[Collected data]
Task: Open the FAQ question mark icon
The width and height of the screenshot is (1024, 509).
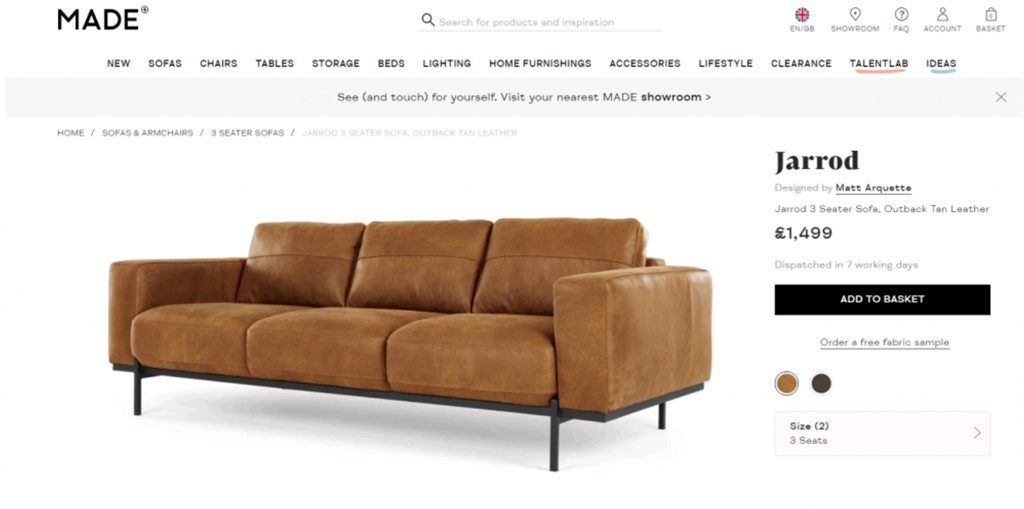Action: (901, 14)
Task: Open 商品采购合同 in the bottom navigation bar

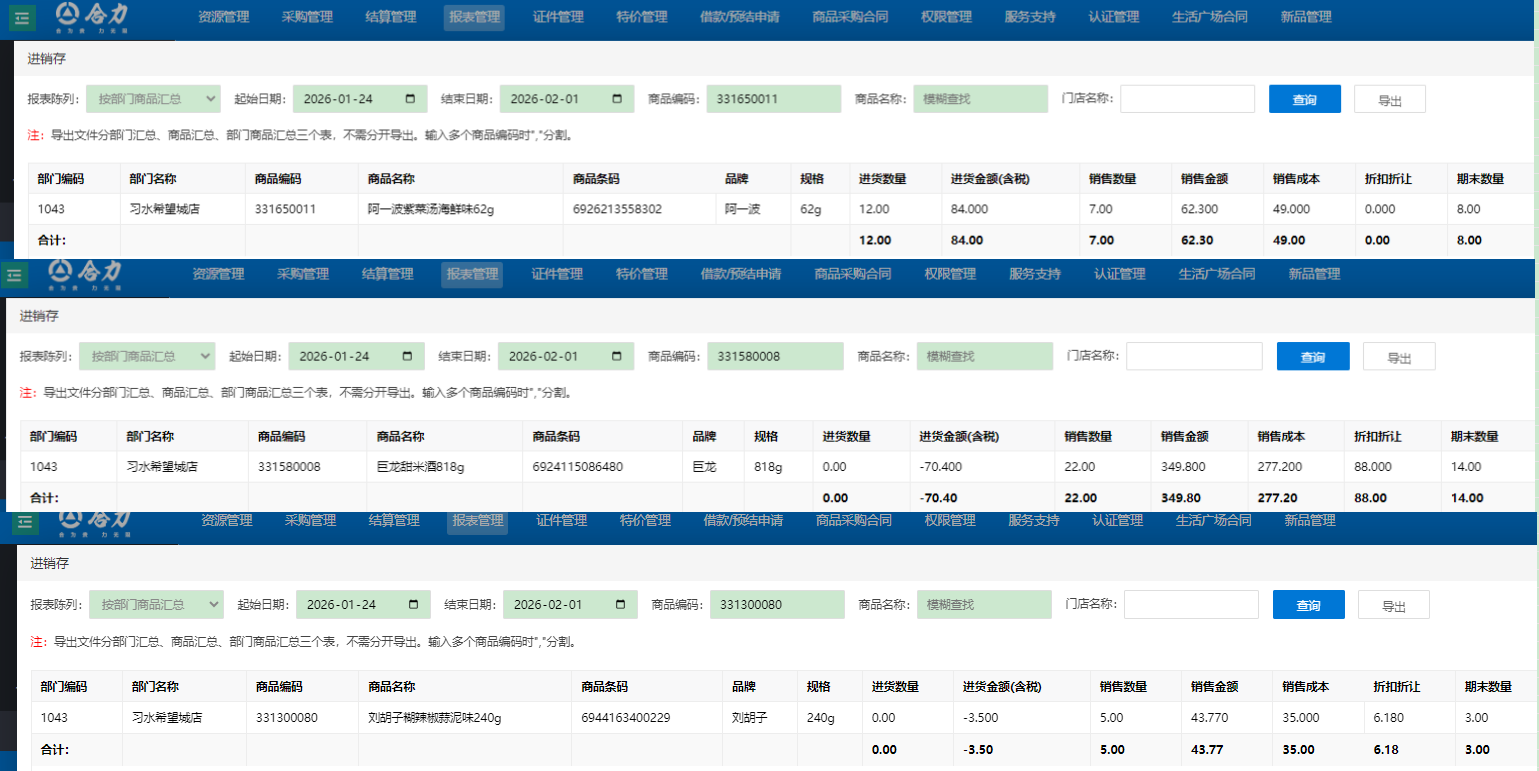Action: click(853, 520)
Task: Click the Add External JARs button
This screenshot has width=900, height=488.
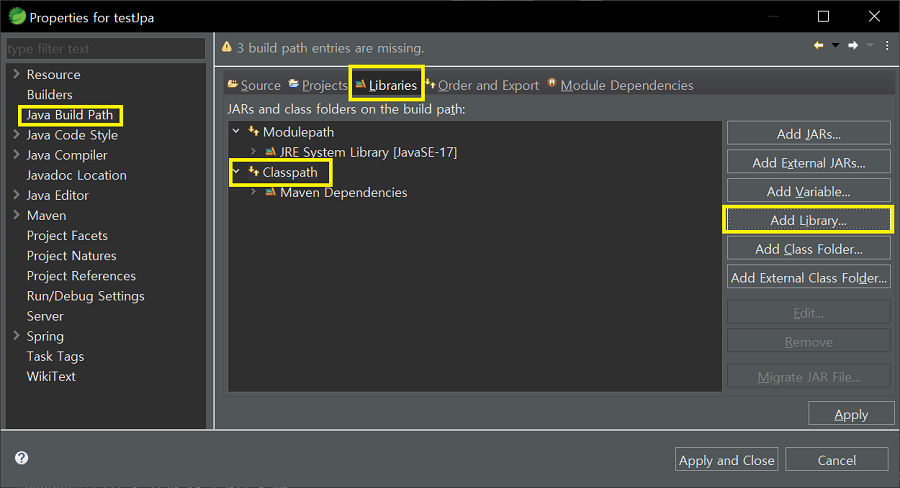Action: pos(808,162)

TASK GOAL: In your copy of the entries above, leave out the pictures and keep every word exact.

ANSWER SECTION:
Task: Open the FAQ question mark icon
The width and height of the screenshot is (1024, 509).
Action: (901, 14)
Task: Open 商品采购合同 in the bottom navigation bar

Action: click(853, 520)
Task: Click the Add External JARs button
This screenshot has width=900, height=488.
Action: pos(808,162)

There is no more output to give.